Well, duh! I know that!
What most writers forget is that they take for granted a great many aspects which can lend more credence to their works, as well as a better experience of the story they want to put forward to readers. Additionally, if you want to be considered historically accurate, you must behave as a historian–do you due diligence. Can it always be done? Some things might slip past you. No human is perfect. Try your best. This series is going to help by presenting articles of interest from around the internet and get you started on the research necessary to complete an amazing manuscript.

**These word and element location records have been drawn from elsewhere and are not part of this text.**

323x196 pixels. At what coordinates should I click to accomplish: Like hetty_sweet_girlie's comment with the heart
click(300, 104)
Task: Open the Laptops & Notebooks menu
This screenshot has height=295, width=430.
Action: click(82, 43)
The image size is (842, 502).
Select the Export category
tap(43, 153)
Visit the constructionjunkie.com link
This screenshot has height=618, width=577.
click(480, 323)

Welcome back! I hope that the series has been teaching you a great deal about writing historical fiction that you may have taken for granted in times past. The point of the series has been to enlighten you about aspects of writing that are not always apparent. The most ignored point which I can imagine is getting the permission of the person or persons which you’ll be covering in your work.

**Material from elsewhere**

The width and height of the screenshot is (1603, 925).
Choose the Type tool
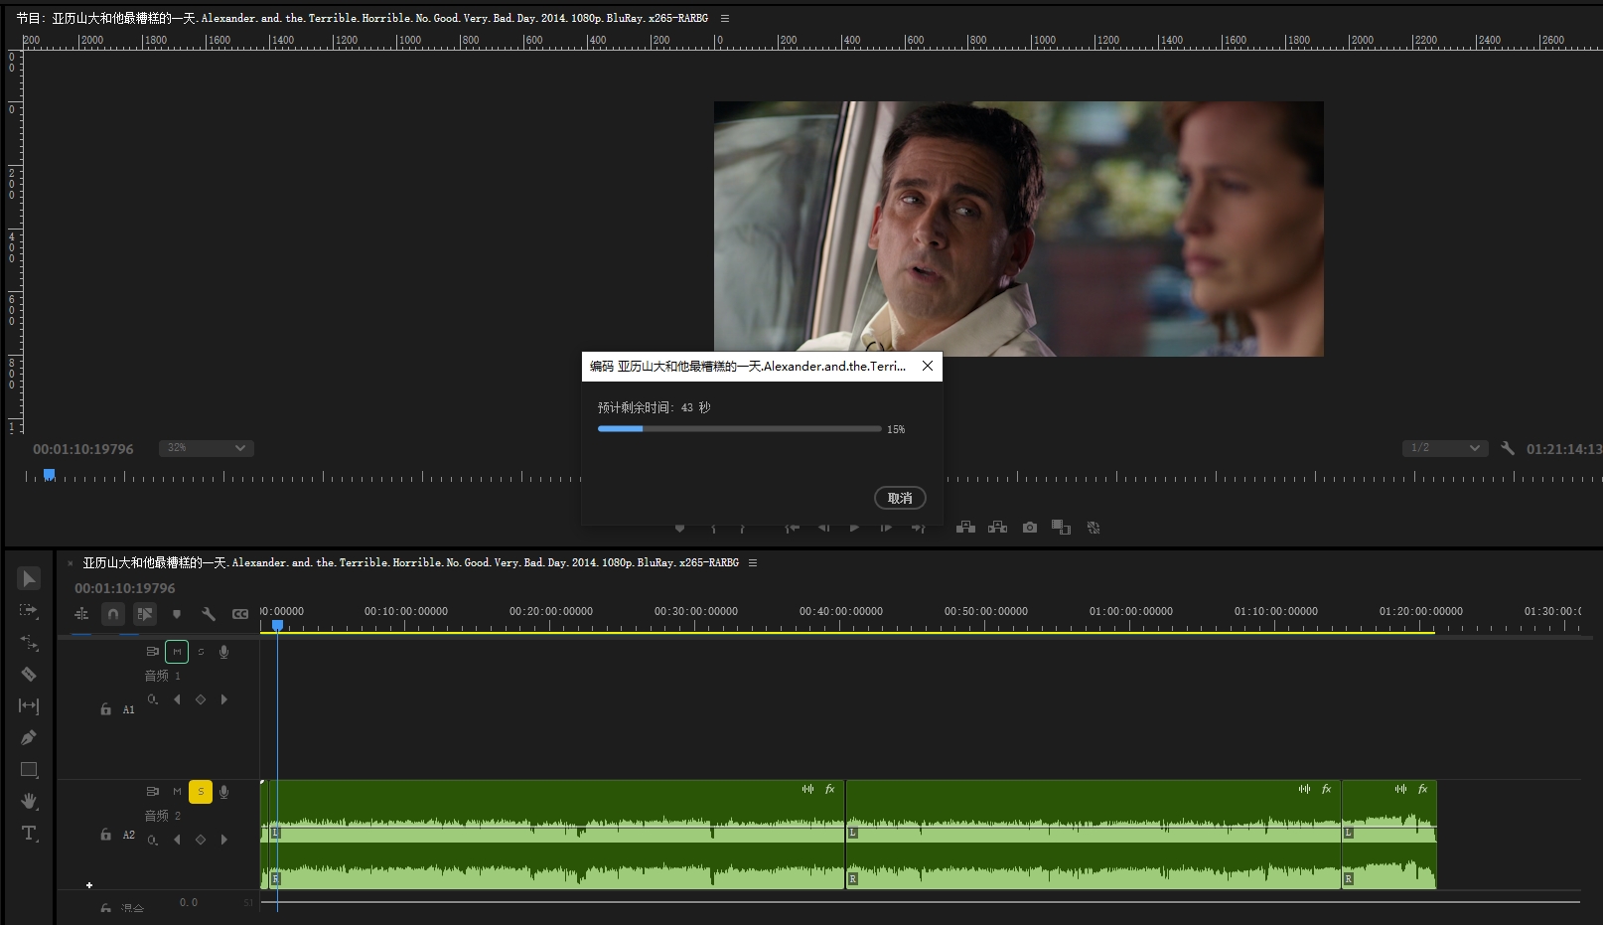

But, I’m writing about a 15th century monk! Of course there is not always a need to gather permission waivers from actual people. However, you might want to be sure that there isn’t some entity (corporation or some other business group, estates and other legal hurdles) who controls the rights to the story of that 15th century monk. You’d be surprised.
Take for instance, The Hobbit. Yes, I know Tolkien wasn’t writing a historical work. My point is that if someone wished to write about J.R.R. they’d need to seek the permission of his son. Christopher Tolkien would be within his rights to sue if you didn’t get a release from him. He is the executor of the estate. Tolkien’s work and life is under his permission. This will likely slide down to the grandson upon his passing.
Biographers are especially at risk, as they can be sued at several points along their project. They can be sued to be gagged. They can be sued for not gaining rights permission. They can be sued over defamation.
Historical writers stand no less a risk when they plan to use actual people in their work. So, be sure to check that the rights on a historical figure or even subject isn’t copy written or trademarked in some manner that prevents you from free use. It’s just like using images or music in your work. Not everything is public domain.
While overseeing an arts fellowship at a college that I worked for, I downloaded a release form and tweaked it for my purposes from googling it. You can review several and get an idea of what you’ll need for the topic you’re covering. Make sure you have it notarized, in order to further protect yourself from later blow back. Lawyers can make them moot by saying that the signed didn’t sign or that they were under duress or unclear. Here’s a tip for live interviews: record them accepting the interview at the outset of the taping, AND giving their permission to use the conversation you will have, AND get a signed release. That is all necessary by ethics of interviews.
If you’re still in doubt, consult a lawyer about the proper procedure. If you’re unsure about a topic/person requiring permission, you can usually find out by looking at other works written on the topic. This is part of the research you’ll undertake on the topic. Have faith in yourself. Most topics/persons you might be considering will not need a thing.